Charles I, King of England and of Scotland, had been forced to agree a truce with the Covenanters, to conclude the Bishops' Wars of 1639–1640. In August 1641 he ratified the Treaty of London, and travelled to Edinburgh to finalise negotiations with the Scottish Parliament. Charles hoped to make common cause with the Earl of Argyll, the effective leader of the Presbyterian Covenanters, against the English Long Parliament, and created him Marquis of Argyll.

The Marquis of Hamilton, while remaining a Royalist, sought to develop a friendship with the Marquis of Argyll. It is not clear how much Charles I approved of this liaison, but many in the Scottish Royalist faction felt threatened by this development. On the evening of 29 September, Lord Henry Ker (the son of the Earl of Roxburgh), rode into Edinburgh at the head of an armed retinue and challenged Hamilton to a duel, calling him a traitor. The episode ended without violence as Lord Ker backed down and apologised. However it set in motion murmurs and whispers amongst others Royalists which led to plotting.
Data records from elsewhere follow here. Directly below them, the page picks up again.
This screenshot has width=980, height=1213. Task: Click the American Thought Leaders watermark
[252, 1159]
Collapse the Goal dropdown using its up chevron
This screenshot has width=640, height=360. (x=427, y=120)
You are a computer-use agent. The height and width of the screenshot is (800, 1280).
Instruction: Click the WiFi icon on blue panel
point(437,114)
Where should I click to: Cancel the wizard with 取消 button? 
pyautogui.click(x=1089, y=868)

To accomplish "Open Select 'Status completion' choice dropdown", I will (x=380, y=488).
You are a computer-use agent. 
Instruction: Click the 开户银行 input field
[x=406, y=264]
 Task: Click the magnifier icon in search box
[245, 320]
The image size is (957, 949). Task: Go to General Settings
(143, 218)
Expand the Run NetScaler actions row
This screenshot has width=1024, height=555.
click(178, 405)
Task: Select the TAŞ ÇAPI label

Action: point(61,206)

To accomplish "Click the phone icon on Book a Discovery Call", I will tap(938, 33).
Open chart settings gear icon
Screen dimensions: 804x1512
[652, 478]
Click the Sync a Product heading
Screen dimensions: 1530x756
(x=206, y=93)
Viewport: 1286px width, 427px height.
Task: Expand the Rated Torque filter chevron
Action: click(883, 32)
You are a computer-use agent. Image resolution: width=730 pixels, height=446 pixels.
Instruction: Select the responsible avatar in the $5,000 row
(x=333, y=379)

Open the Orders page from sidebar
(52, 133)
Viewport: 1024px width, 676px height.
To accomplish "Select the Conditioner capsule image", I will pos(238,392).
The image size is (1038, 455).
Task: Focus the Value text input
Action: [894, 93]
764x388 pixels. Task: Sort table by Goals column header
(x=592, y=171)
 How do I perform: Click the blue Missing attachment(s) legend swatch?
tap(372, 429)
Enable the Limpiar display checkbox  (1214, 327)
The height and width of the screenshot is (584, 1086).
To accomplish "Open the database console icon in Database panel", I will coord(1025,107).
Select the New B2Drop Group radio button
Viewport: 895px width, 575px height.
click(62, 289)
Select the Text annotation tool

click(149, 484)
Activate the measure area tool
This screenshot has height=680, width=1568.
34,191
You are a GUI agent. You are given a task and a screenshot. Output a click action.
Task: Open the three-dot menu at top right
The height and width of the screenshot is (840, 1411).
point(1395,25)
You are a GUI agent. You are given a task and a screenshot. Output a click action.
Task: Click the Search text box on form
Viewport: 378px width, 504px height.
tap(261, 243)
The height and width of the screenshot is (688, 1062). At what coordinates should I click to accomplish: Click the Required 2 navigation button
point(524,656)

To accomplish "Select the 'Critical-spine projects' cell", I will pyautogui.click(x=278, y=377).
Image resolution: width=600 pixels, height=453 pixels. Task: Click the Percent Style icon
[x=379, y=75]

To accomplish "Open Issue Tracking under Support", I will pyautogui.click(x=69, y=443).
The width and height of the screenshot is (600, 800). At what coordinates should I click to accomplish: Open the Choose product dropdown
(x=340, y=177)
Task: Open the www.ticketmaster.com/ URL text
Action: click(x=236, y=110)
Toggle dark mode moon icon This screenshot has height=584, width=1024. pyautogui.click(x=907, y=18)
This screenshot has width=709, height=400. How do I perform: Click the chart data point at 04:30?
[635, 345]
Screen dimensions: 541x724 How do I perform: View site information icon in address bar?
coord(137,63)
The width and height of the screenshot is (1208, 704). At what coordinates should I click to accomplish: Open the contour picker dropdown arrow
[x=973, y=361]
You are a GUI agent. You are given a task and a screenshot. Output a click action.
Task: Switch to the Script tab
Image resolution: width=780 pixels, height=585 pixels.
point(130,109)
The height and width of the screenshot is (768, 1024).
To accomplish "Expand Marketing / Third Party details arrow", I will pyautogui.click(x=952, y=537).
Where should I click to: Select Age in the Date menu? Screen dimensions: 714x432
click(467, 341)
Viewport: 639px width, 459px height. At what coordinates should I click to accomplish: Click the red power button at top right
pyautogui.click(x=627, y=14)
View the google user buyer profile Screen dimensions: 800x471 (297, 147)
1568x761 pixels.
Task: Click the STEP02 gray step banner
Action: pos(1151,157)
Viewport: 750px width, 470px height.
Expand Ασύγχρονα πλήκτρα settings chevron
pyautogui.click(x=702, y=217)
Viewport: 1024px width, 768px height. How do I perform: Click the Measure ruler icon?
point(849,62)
The plot was directed against the Marquis of Argyll, the Marquis of Hamilton, and the latter's brother, the Earl of Lanark. It was hatched by the Royalist, and rival of Argyll, the Earl of Montrose, who had already attempted to have Argyll charged with high treason. The three were to be kidnapped and taken on board a ship at Leith, but on 11 October, General Leslie, the leader of the Covenanter army, was informed of the plot by Sir John Hurry, a Scottish soldier who had been invited to join the conspiracy. Argyll, Hamilton and Lanark were forced to flee from Edinburgh to Hamilton's property at Kinneil House, near Bo'ness. The next day, Charles denied any involvement in the plot, and was soon forced to allow an investigation into the matter.

Charles was left with no option but to submit to the Covenanters' demands. He assented to the abolition of episcopal polity in Scotland, and appointed Covenanting nobles to the Privy Council of Scotland and other positions, before returning to England in November to face the increasing threat of civil war.